Infitec GmbH
- Founded: 2003
- Headquarters: Gerstetten, (Baden-Württemberg, Germany)
- Key people: Helmut Jorke (managing director), Markus Fritz (managing director), Ingo Jorke (managing director), Ankit Upadhyay (Director of marketing and business development i4.0)
- Products: Components for 3D projection systems, Holography products
- Number of employees: 100 (2018)^{[citation needed]}
- Website: infitec.net

= Infitec =

Infitec GmbH is a family-owned company based in Gerstetten (District of Heidenheim, Baden-Württemberg, Germany) that develops, produces and markets products for the projection of 3D content. The registered name INFITEC is an acronym of Interference Filter Technology, which was invented and patented by the founder of the company, Helmut Jorke.

== Background ==
The INFITEC or Wavelength Multiplex Technology (WMT) is based on the fact that the visible light spectrum can be divided into different wavelength ranges using steep-edged optical filters. Some of these wavelength ranges are presented to the left eye, the others to the right eye. By an appropriate design of the transmission spectra of the filters it can be ensured that both eyes are reached by wavelengths in the red, green, and blue range of the visible light, so both eyes will see a fully colored image. Such multi-bandpass optical filters can currently be made only as so called interference filters. The WMT requires filters for the glasses as well as for the projectors (except laser projectors).

== History ==

=== Previous history ===
INFITEC GmbH emerged from a research project at the former DaimlerChrysler research center in Ulm, Germany. In this project it was studied under the name of wavelength multiplex visualization system, whether a new technical approach was suitable for an improved and functionally enhanced imaging in virtual reality systems. For the resulting technology based on interference filters the brand INFITEC was registered.

=== Foundation ===
In 2003, Helmut Jorke founded his own start-up enterprise called INFITEC GmbH. The aim was the utilization and further development of the INFITEC method. The head office was located in Ulm at that time.

=== Cooperation with Barco N.V. ===
The single-projector solution with INFITEC 3D filter wheel was developed in 2004 by the Belgian company Barco. The relevant patents by Barco were purchased by INFITEC GmbH in 2010.

=== Cooperation with Dolby Inc. ===
In 2006, the WMT was licensed to the American company Dolby Laboratories, Inc. for digital cinema, and it was marketed under the name Dolby 3D. As Dolby uses different wavelength ranges than INFITEC, Dolby glasses are not compatible with projectors equipped with INFITEC filters, and vice versa.

=== New filter generation ===
In 2011, INFITEC introduced a new generation of filters under the designation Excellence in 3D. By a new design of the transmission bands of the filters a balanced color impression for both eyes is achieved.
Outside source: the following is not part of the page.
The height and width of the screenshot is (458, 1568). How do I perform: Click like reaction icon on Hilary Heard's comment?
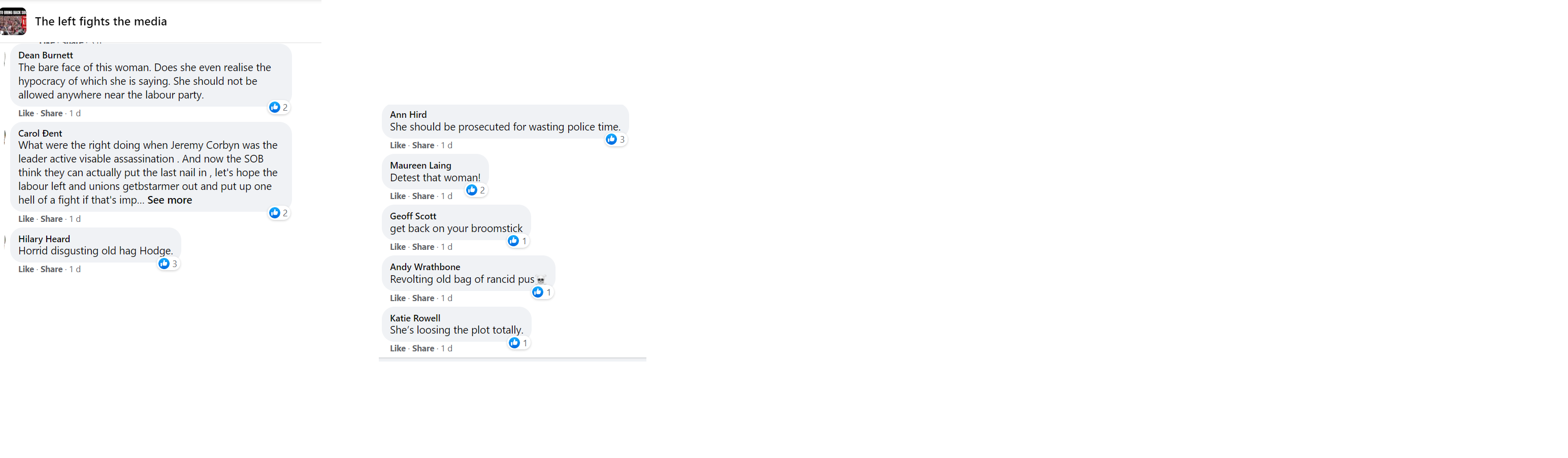click(x=164, y=264)
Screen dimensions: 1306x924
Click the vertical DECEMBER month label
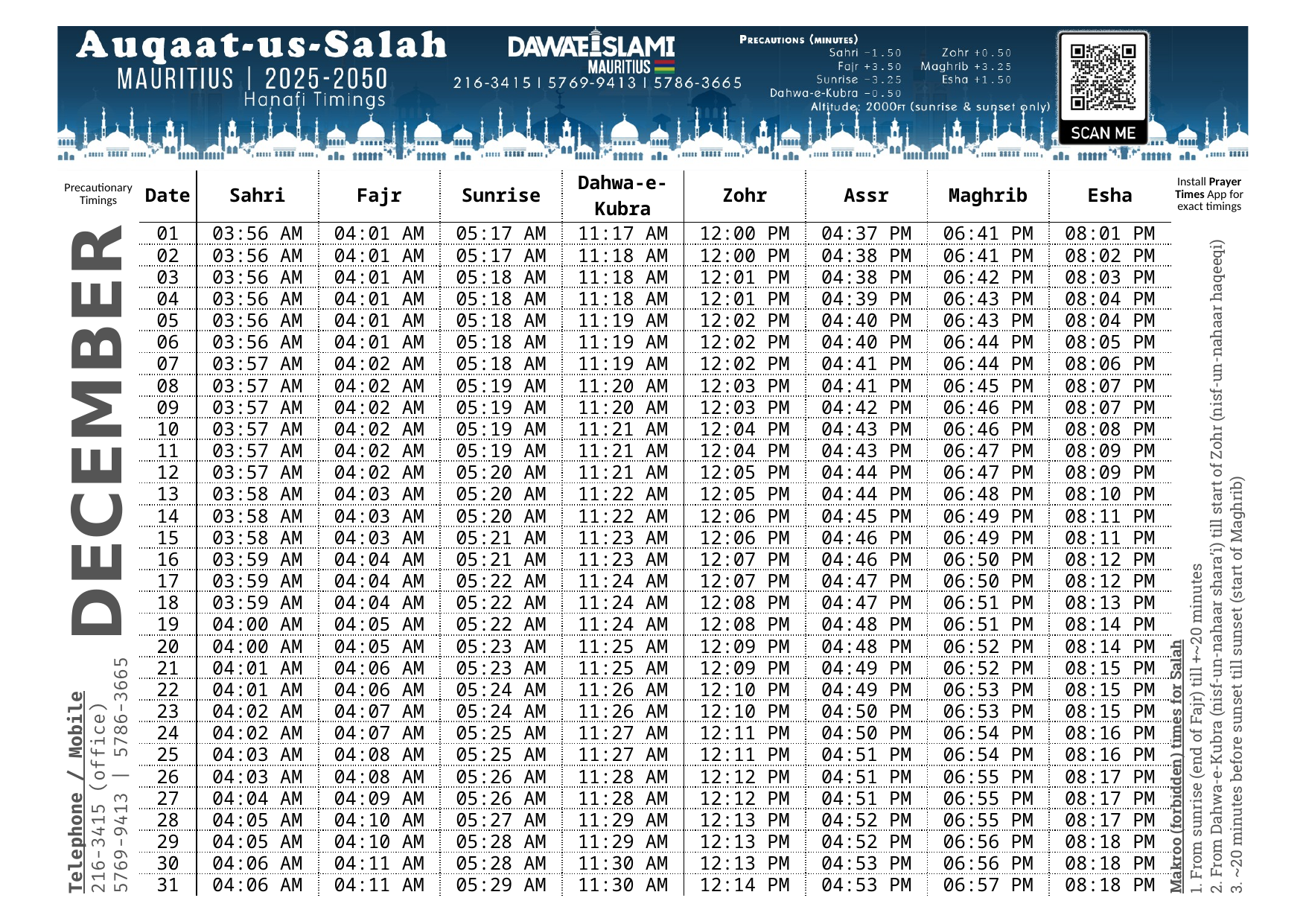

Before, an elaborate color correction was needed for both stereoscopic channels that partially required special video processors. Now, if necessary at all, the simple color adjustment included in many projectors is sufficient.

== Operating establishments ==
In 2010, the production of 3D glasses as well as the administration was relocated from Ulm to Gerstetten (District of Heidenheim, Baden-Württemberg, Germany). Since 2013, INFITEC GmbH runs a sales office in the United States. In 2014, INFITEC GmbH acquired a 50% share of VisionOptics GmbH in Chemnitz (Saxony, Germany). The headquarters, the sales department, and the research and development department of INFITEC GmbH moved from Ulm to Gerstetten in 2015. Global-offices include Russia, China, and USA.

== Business activity ==
INFITEC GmbH develops, manufactures and markets interference filters for 3D projection technology and glasses fitted with these filters. In some cases the retrofitting of filters to projectors is done as well. INFITEC GmbH is internationally active regarding purchase and sales. The INFITEC GmbH holds all patents and licensing rights (aside from the cinema market held by Dolby Inc.) from simulation in industry and research institutes, planetariums and museums, to large venue events, theme parks, and home cinema solutions.